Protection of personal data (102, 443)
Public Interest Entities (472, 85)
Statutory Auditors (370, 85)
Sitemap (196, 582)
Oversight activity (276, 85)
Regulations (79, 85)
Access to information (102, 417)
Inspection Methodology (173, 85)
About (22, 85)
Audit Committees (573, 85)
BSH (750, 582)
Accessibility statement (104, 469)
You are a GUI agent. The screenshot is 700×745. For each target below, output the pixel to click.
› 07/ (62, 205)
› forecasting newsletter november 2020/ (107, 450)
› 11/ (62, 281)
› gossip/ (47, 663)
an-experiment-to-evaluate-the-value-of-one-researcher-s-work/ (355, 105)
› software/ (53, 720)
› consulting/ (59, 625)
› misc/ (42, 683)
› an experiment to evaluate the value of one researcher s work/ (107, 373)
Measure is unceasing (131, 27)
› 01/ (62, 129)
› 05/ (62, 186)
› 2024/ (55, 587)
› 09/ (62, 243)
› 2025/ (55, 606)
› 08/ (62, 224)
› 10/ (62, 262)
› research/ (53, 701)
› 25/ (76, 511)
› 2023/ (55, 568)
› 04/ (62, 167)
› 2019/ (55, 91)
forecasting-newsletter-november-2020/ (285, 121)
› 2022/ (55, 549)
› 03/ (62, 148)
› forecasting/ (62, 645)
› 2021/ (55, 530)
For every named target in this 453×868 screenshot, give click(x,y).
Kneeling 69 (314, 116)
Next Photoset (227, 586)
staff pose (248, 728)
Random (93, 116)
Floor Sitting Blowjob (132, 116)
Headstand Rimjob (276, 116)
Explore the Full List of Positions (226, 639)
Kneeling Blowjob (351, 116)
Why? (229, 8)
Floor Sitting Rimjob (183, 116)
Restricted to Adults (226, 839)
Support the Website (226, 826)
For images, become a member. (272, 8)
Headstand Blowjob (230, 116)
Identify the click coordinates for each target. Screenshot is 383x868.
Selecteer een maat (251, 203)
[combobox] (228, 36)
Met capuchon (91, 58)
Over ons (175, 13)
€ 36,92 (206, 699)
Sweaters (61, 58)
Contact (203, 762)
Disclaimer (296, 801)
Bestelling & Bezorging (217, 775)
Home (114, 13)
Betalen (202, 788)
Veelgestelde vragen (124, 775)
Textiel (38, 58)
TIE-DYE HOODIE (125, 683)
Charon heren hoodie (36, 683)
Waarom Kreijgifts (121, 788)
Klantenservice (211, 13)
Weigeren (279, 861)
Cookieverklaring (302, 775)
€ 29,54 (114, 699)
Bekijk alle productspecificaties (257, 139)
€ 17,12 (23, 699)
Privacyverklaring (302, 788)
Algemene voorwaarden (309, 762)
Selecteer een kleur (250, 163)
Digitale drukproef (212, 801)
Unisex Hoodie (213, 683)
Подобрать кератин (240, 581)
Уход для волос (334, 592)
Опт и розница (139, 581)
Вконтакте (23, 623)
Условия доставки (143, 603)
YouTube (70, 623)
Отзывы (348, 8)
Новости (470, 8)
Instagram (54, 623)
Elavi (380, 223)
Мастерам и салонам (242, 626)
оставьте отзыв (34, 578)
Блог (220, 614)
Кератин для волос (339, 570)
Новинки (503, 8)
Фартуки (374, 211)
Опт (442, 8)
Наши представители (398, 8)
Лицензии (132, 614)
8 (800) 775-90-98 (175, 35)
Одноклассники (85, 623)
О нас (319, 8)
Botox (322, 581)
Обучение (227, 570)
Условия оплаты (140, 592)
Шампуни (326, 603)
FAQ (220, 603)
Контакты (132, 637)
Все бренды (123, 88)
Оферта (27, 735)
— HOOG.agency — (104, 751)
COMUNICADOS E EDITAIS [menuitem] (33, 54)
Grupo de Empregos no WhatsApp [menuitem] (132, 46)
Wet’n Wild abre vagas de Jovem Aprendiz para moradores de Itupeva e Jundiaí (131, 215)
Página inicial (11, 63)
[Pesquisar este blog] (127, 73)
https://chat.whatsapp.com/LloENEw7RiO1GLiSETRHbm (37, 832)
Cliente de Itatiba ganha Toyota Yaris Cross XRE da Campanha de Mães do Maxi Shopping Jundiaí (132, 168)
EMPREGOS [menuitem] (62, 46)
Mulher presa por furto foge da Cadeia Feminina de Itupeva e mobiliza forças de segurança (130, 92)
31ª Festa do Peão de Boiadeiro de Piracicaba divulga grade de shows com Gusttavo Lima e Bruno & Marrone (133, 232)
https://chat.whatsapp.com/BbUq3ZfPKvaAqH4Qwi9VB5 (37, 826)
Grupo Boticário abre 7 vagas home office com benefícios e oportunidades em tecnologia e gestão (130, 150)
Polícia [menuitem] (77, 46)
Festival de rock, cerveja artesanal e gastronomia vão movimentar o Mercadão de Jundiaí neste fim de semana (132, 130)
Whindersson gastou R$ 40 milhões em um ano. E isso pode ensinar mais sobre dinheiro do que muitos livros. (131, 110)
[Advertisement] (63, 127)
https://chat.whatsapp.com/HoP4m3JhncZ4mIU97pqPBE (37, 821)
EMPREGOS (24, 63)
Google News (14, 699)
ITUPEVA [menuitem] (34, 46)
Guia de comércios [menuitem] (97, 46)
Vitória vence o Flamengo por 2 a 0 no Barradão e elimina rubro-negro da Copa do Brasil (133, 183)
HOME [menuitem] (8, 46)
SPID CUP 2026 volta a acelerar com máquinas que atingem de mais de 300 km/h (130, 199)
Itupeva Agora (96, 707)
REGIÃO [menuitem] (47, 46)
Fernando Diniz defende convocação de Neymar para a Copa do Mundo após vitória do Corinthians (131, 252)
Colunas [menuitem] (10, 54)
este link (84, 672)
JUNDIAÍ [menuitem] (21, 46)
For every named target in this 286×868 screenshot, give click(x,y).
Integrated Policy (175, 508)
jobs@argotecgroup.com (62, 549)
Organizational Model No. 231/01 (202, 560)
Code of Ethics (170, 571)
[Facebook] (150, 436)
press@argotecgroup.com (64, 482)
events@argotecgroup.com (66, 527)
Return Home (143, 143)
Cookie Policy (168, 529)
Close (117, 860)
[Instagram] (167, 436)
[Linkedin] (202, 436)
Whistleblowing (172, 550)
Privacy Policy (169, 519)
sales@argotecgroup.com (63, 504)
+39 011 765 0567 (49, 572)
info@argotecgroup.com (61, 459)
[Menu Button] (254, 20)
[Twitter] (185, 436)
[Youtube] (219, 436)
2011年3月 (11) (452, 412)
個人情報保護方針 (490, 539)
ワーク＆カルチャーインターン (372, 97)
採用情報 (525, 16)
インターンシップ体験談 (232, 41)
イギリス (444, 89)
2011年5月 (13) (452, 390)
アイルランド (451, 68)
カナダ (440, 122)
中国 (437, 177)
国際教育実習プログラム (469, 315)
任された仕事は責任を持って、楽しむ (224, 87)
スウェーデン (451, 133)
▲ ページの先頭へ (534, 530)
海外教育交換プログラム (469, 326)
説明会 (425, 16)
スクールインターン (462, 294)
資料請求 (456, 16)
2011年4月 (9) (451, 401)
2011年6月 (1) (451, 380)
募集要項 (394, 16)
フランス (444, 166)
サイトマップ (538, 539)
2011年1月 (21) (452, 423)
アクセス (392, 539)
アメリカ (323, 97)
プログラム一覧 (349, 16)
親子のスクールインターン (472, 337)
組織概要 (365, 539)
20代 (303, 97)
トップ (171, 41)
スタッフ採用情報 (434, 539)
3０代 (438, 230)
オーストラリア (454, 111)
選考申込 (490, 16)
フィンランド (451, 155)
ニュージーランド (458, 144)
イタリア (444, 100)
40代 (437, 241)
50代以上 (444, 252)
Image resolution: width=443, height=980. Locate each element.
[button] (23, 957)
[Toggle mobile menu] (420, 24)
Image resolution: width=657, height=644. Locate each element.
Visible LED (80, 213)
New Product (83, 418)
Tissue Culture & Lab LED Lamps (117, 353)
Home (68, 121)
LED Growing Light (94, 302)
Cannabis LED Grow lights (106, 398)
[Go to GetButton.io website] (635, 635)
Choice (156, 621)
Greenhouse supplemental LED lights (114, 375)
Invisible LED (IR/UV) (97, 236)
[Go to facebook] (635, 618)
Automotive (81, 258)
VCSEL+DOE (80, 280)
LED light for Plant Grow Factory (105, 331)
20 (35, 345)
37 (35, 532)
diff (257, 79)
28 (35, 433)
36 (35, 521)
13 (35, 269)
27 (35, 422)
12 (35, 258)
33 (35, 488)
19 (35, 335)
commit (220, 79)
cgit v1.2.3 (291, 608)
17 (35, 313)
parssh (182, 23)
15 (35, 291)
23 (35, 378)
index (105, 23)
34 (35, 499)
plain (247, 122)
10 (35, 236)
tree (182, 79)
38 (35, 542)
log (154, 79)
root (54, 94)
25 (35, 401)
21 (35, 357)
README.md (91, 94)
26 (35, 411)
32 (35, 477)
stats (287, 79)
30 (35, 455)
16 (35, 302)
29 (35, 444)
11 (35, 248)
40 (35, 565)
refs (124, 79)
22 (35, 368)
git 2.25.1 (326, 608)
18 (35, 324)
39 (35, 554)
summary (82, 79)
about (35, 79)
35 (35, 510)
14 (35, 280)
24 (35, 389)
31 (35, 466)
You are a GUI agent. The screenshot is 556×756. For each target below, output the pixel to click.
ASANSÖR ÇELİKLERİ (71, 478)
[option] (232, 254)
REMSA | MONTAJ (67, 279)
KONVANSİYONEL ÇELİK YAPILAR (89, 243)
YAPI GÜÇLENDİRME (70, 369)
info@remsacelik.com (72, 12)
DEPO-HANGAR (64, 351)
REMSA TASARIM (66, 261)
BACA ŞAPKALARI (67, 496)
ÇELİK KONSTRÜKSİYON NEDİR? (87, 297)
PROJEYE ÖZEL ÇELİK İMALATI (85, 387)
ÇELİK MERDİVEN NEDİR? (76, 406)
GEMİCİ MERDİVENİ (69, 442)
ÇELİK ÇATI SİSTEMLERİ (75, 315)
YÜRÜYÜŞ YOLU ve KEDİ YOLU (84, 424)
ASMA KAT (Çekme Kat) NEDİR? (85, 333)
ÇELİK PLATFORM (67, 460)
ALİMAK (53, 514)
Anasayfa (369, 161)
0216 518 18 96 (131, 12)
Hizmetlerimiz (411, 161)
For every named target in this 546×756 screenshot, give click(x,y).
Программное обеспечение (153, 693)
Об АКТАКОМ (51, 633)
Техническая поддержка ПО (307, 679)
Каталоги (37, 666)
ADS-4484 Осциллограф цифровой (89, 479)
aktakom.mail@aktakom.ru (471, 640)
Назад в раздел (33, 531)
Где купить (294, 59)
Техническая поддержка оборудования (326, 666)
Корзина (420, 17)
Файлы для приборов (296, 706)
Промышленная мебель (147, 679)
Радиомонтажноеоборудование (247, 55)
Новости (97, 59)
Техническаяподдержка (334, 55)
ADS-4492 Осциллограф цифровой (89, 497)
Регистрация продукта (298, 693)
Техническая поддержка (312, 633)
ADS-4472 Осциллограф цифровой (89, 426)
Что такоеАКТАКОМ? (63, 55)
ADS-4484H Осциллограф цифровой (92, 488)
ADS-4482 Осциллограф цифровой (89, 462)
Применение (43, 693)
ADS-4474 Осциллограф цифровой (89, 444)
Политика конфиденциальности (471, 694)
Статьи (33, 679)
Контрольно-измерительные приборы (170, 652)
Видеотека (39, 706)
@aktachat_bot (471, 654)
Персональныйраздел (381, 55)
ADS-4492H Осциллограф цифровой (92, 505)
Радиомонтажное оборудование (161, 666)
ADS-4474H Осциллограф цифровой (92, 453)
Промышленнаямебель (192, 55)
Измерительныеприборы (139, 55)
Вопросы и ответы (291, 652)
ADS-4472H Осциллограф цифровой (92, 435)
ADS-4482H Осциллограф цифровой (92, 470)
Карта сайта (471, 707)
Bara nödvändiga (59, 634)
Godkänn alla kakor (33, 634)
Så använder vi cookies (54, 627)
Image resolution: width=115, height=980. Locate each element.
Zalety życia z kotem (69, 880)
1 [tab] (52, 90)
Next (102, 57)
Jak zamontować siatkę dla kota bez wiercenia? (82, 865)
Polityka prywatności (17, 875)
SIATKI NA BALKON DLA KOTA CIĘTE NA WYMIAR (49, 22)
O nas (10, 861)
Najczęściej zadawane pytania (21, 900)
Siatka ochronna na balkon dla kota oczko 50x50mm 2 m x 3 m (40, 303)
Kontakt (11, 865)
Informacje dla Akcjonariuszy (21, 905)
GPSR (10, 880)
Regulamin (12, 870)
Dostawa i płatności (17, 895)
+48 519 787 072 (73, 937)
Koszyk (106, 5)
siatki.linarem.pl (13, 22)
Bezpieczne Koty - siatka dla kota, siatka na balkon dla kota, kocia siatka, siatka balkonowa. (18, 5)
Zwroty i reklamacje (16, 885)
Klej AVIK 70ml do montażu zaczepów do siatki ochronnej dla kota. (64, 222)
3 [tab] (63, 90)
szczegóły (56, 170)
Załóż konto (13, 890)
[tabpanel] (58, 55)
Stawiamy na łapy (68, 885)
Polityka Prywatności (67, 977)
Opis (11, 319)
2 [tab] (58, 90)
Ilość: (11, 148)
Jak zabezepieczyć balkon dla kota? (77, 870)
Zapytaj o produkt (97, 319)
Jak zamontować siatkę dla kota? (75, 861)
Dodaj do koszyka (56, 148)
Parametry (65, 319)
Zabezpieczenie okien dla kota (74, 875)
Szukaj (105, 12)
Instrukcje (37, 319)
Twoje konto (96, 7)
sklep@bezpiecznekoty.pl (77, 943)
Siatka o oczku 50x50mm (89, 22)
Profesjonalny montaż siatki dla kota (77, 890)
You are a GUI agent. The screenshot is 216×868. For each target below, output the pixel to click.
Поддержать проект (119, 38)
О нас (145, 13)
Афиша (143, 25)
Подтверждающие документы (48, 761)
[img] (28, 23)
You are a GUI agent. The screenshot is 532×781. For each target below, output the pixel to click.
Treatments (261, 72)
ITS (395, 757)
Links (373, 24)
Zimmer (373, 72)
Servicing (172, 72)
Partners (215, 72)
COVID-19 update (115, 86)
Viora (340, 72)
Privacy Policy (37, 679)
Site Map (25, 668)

What to work on: Please reproduce the lines between the one holding "Hizmetlerimiz (411, 161)" and the one holding "Regulamin (12, 870)", inclusive, swapping "Осциллограф цифровой" for "Цифровой осциллограф" and leaving everything else unchanged.

Result:
Hizmetlerimiz (411, 161)
For every named target in this 546×756 screenshot, give click(x,y).
Программное обеспечение (153, 693)
Об АКТАКОМ (51, 633)
Техническая поддержка ПО (307, 679)
Каталоги (37, 666)
ADS-4484 Цифровой осциллограф (89, 479)
aktakom.mail@aktakom.ru (471, 640)
Назад в раздел (33, 531)
Где купить (294, 59)
Техническая поддержка оборудования (326, 666)
Корзина (420, 17)
Файлы для приборов (296, 706)
Промышленная мебель (147, 679)
Радиомонтажноеоборудование (247, 55)
Новости (97, 59)
Техническаяподдержка (334, 55)
ADS-4492 Цифровой осциллограф (89, 497)
Регистрация продукта (298, 693)
Техническая поддержка (312, 633)
ADS-4472 Цифровой осциллограф (89, 426)
Что такоеАКТАКОМ? (63, 55)
ADS-4484H Цифровой осциллограф (92, 488)
ADS-4482 Цифровой осциллограф (89, 462)
Применение (43, 693)
ADS-4474 Цифровой осциллограф (89, 444)
Политика конфиденциальности (471, 694)
Статьи (33, 679)
Контрольно-измерительные приборы (170, 652)
Видеотека (39, 706)
@aktachat_bot (471, 654)
Персональныйраздел (381, 55)
ADS-4492H Цифровой осциллограф (92, 505)
Радиомонтажное оборудование (161, 666)
ADS-4474H Цифровой осциллограф (92, 453)
Промышленнаямебель (192, 55)
Измерительныеприборы (139, 55)
Вопросы и ответы (291, 652)
ADS-4472H Цифровой осциллограф (92, 435)
ADS-4482H Цифровой осциллограф (92, 470)
Карта сайта (471, 707)
Bara nödvändiga (59, 634)
Godkänn alla kakor (33, 634)
Så använder vi cookies (54, 627)
Image resolution: width=115, height=980. Locate each element.
Zalety życia z kotem (69, 880)
1 [tab] (52, 90)
Next (102, 57)
Jak zamontować siatkę dla kota bez wiercenia? (82, 865)
Polityka prywatności (17, 875)
SIATKI NA BALKON DLA KOTA CIĘTE NA WYMIAR (49, 22)
O nas (10, 861)
Najczęściej zadawane pytania (21, 900)
Siatka ochronna na balkon dla kota oczko 50x50mm 2 m x 3 m (40, 303)
Kontakt (11, 865)
Informacje dla Akcjonariuszy (21, 905)
GPSR (10, 880)
Regulamin (12, 870)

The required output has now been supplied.